THE REQUEST
Repeat the records from the line containing "Task: Click the magnifying glass search icon" through the line containing "Looking at the screenshot, I should click(x=708, y=90).", swapping "magnifying glass" for "zoom" and leaving everything else unchanged.

RECORDS FOR THE EXERCISE
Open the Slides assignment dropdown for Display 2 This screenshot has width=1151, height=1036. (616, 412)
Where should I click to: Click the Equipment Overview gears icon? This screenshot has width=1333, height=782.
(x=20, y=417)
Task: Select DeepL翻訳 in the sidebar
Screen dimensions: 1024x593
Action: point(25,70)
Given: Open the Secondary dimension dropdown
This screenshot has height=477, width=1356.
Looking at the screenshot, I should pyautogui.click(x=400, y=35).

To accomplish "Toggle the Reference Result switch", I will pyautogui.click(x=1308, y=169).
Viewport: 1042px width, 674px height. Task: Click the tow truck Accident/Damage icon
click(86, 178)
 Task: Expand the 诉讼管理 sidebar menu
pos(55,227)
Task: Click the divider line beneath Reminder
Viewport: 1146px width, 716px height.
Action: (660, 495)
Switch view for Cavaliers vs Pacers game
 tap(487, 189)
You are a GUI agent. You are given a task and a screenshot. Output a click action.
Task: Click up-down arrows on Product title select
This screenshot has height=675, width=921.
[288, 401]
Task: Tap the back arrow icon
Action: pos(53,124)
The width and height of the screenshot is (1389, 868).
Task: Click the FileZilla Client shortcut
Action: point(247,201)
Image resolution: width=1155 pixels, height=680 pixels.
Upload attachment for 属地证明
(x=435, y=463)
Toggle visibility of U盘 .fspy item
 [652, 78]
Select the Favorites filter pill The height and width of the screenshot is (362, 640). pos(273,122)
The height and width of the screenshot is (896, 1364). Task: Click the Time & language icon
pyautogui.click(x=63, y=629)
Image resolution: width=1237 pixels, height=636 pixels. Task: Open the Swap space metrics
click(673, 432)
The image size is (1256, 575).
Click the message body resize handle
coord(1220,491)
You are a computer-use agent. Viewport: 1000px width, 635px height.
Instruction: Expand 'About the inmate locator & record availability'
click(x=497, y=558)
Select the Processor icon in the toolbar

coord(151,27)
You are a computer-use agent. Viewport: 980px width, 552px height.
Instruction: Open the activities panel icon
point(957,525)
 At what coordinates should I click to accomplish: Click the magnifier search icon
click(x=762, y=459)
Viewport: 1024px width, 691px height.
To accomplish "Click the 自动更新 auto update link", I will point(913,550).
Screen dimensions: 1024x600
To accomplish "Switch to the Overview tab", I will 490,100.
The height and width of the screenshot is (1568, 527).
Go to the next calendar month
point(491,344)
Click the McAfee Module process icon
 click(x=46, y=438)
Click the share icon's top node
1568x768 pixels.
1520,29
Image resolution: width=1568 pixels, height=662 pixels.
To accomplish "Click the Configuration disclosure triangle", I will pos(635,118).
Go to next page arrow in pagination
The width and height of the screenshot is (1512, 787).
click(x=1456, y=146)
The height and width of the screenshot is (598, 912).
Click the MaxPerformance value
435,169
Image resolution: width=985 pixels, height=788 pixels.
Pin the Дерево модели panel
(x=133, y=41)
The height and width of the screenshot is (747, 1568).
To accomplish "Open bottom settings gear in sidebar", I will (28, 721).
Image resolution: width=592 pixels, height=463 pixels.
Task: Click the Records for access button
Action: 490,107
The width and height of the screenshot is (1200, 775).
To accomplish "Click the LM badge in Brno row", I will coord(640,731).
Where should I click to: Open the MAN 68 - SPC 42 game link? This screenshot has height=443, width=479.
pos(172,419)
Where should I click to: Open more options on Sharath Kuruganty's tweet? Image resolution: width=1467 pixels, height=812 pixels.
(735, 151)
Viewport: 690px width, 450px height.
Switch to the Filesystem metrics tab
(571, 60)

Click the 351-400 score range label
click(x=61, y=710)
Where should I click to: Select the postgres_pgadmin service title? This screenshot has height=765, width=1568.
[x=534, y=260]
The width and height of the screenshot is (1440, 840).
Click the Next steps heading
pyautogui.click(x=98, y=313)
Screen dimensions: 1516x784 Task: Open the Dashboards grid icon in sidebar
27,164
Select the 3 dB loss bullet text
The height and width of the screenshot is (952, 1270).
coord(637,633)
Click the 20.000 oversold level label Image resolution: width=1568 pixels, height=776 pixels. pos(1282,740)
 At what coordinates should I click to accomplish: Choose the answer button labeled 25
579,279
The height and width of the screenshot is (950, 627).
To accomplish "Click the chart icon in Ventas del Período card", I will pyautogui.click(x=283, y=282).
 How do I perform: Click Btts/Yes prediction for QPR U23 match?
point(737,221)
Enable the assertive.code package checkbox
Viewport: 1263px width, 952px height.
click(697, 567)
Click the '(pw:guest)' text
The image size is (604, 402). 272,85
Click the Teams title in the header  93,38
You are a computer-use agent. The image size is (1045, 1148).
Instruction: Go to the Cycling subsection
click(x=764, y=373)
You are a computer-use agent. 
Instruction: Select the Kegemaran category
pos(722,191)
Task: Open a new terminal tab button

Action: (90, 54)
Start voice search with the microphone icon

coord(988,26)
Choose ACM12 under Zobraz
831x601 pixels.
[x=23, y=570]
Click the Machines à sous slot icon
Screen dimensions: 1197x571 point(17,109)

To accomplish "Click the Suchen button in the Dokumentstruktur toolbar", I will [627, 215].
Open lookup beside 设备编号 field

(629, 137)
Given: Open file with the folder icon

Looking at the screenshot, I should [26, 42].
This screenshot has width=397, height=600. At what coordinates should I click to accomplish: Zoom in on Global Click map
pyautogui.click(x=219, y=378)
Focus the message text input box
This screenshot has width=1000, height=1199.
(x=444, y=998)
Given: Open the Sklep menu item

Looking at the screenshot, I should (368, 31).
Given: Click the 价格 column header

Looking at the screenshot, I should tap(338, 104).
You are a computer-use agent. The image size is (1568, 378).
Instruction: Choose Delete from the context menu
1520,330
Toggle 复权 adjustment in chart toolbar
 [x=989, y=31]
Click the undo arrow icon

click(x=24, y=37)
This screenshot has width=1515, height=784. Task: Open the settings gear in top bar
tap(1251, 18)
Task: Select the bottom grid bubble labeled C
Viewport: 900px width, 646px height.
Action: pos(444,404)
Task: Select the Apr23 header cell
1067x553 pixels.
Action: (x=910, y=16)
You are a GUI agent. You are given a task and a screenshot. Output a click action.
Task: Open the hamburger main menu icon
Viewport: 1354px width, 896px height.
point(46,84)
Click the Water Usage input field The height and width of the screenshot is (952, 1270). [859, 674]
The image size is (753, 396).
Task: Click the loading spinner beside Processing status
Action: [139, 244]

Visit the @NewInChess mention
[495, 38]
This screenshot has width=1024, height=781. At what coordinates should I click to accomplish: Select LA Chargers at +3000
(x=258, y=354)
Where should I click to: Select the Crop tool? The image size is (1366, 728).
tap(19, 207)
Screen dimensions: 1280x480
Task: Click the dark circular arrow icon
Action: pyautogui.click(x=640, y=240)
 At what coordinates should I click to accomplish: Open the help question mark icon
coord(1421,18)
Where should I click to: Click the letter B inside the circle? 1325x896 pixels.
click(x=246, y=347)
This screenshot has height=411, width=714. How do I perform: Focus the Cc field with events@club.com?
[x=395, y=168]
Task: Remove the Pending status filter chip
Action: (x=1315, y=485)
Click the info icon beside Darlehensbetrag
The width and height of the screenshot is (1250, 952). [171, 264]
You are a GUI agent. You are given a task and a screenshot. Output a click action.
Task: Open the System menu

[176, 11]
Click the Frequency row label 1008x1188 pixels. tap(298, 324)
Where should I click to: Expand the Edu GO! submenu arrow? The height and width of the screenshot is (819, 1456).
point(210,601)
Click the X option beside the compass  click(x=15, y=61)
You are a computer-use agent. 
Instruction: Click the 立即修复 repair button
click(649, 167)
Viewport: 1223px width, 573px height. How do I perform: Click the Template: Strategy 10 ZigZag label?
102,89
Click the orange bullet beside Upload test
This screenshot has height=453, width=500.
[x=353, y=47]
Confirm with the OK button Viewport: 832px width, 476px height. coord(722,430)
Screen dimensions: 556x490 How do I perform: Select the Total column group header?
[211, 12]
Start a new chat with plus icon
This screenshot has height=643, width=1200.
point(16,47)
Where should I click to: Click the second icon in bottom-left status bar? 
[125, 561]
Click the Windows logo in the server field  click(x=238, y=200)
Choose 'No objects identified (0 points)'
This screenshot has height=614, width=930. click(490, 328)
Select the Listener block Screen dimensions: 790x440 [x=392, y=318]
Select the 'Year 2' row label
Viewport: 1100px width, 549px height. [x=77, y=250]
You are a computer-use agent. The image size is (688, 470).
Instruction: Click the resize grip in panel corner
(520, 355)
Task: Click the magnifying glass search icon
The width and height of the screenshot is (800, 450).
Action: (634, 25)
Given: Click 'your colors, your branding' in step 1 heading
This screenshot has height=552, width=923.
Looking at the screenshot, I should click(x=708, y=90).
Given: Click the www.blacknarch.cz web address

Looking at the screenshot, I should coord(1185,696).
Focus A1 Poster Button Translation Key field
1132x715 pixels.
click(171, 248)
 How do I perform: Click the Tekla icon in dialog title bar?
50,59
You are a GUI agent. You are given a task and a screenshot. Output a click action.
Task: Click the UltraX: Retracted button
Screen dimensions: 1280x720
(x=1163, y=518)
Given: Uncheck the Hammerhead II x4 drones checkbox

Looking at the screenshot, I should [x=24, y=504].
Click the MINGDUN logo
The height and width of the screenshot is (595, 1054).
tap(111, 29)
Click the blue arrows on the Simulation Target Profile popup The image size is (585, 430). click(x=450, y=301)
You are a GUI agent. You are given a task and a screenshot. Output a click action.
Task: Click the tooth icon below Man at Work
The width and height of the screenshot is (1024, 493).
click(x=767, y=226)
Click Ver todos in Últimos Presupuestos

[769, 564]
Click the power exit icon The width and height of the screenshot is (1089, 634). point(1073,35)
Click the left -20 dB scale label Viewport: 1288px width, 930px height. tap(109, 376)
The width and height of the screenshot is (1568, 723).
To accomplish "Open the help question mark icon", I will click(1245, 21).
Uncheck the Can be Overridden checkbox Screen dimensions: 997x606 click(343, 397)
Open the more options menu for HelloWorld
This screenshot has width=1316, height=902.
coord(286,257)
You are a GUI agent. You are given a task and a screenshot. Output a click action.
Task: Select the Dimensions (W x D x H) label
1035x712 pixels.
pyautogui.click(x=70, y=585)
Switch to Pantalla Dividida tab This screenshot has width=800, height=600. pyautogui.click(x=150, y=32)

FULL SOLUTION
Task: Click the zoom search icon
The width and height of the screenshot is (800, 450).
Action: (634, 25)
Given: Click 'your colors, your branding' in step 1 heading
This screenshot has height=552, width=923.
Looking at the screenshot, I should click(x=708, y=90).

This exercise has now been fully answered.